Gates v. Raymond

106 Wis. 657 | Wis. | 1900

MáRshall, J.

The judgment appealed from must be reversed because the court excluded the evidence offered to prove that plaintiff by fraud induced defendant to agree to trade horses and was guilty of such action in carrying out his fraud ulent scheme that defendant was rendered incapable of restoring him to his former position as a condition of rescinding such agreement.

The trial court was guided by the general rule that a transaction consummated by fraud of one of.the parties •thereto, to the injury of the other, is not absolutely void, but is voidable upon condition of a restoration of the wrongdoer to his former position.

Such condition is equitable in its nature; therefore, necessarily, it goes no further than good conscience requires. That limitation admits of several important exceptions, *660many of which will be found distinctly pointed out in Friend Bros. C. Co. v. Hulbert, 98 Wis. 183; Gay v. D. M. Osborne & Co. 102 Wis. 641, one of which exactly fits the facts pleaded in the answer in this case. It is this: When a wrongdoer has, by his own act, put it out of the power of his victim to restore him to his former position, he cannot profit thereby. In such circumstances the injured party may, upon doing all that he reasonably can under the circumstances to restore the wrongdoer to his former position, reclaim of him all the benefits which he obtained from the wronged party as the result of the trade. Guckenheimer v. Angevine, 81 N. Y. 394; Merchants’ Nat. Bank v. Tracy, 77 Hun, 443; Hammond v. Pennock, 61 N. Y. 145; Masson v. Bovet, 1 Denio, 69; Kerr, Fraud & M. (2d ed.), 371.
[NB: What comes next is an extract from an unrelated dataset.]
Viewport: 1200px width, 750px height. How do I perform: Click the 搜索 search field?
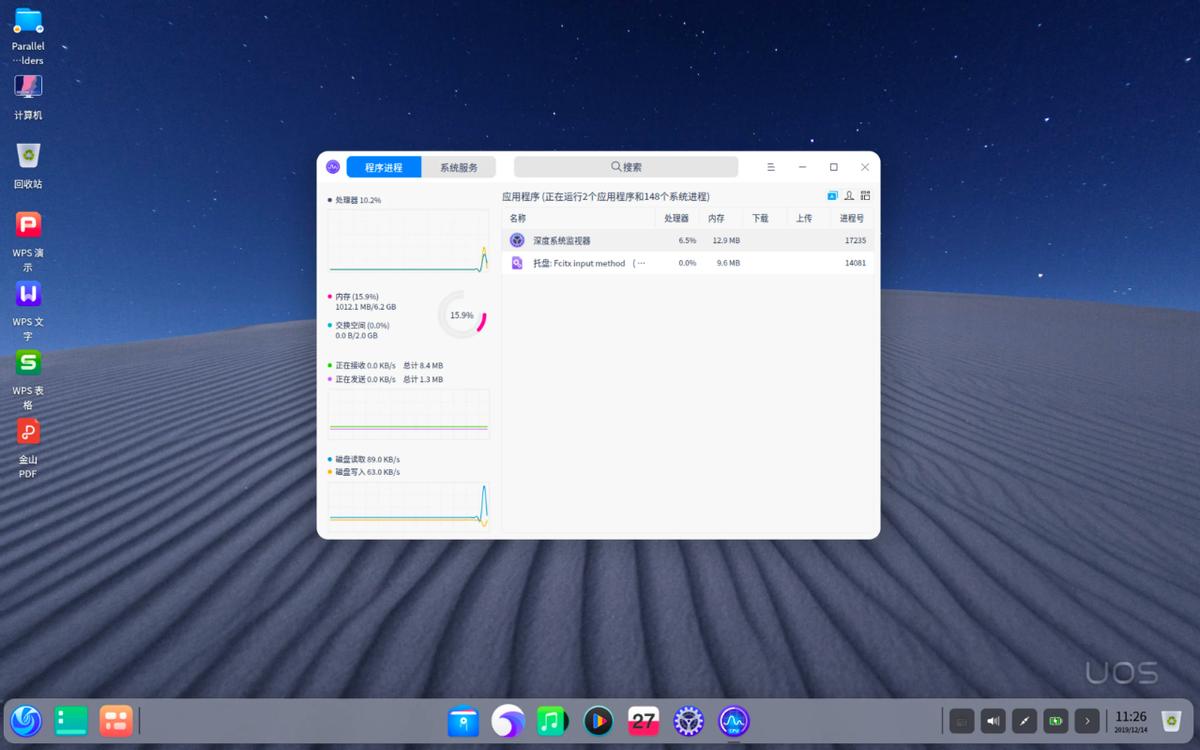627,166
Reference is usually had in the books to Masson v. Bovet as containing an accurate statement of the exception particularly mentioned. Such statement is as follows: “ The restoration is not exacted on account of any feeling of partiality or regard for the fraudulent party. The law cares very little what his loss may be, and exacts nothing for his sake. If, therefore, he has so entangled himself in the meshes of his own knavish plot that the party defrauded cannot unloose him, the fault is his own; and the law only requires the injured party to restore what he has received, and, so far as he can, undo what had been done in the execution of the contract. That is all that the defrauded party can do, and all that honesty and fair dealing require of him. If these fail to extricate the wrongdoer from the position he has assumed in the execution of the contract, it is in no sense the fault of his intended victim, and, upon the principles of eternal justice, whatever consequences may follow, they should rest on the head of the offender alone.” The idea is that the wrongdoer cannot insist, as a condition of rescission, on a return of that which, by his fraud, the wronged party does not control.
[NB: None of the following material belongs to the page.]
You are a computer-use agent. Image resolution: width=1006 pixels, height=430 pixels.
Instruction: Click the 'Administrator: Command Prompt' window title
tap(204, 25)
*661This is sound doctrine. If the plaintiff here, as alleged, as a part of a fraudulent scheme to rob the defendant of his property, induced him to drink intoxicating liquor until he was incapable of taking care of himself in a business transaction, and then, with knowledge of such situation and intentionally taking advantage thereof, plaintiff induced defendant to agree to trade horses and participate with him and his •confederates in gambling at cards to the end that, by reason of defendant’s condition of intoxication he would lose to his associates, or some of them, the property plaintiff gave or agreed to give him for his horse, and such end was accomplished as so designed, the defendant being thereby rendered incapable of restoring plaintiff to his former position as a •condition of rescinding the horse trade, such restoration was not necessary to such rescission. There is no circumstance in such a situation to sustain a claim that defendant ratified the trade, and the law will not aid plaintiff in protecting himself by his own wrong from the consequences of his plot, whatever the loss to him may otherwise be.

The trial court properly ruled that the facts alleged to the effect that the horse trade was made in order to enable the defendant to participate in gambling, did not constitute a defense. The horse in controversy was not won from defendant in the gaming transaction, so sec. 4532, Stats. 1898, under which a person may recover money or property lost by playing or waging on any game, does not apply. Neither was the horse transferred or agreed to be transferred to the plaintiff as security or as a part of any contract involving security for money advanced for the purpose of gambling, so as to render the transaction void under sec. 4538.

By the Gowrt.— The judgment of the circuit court is reversed, and the cause remanded for a new trial.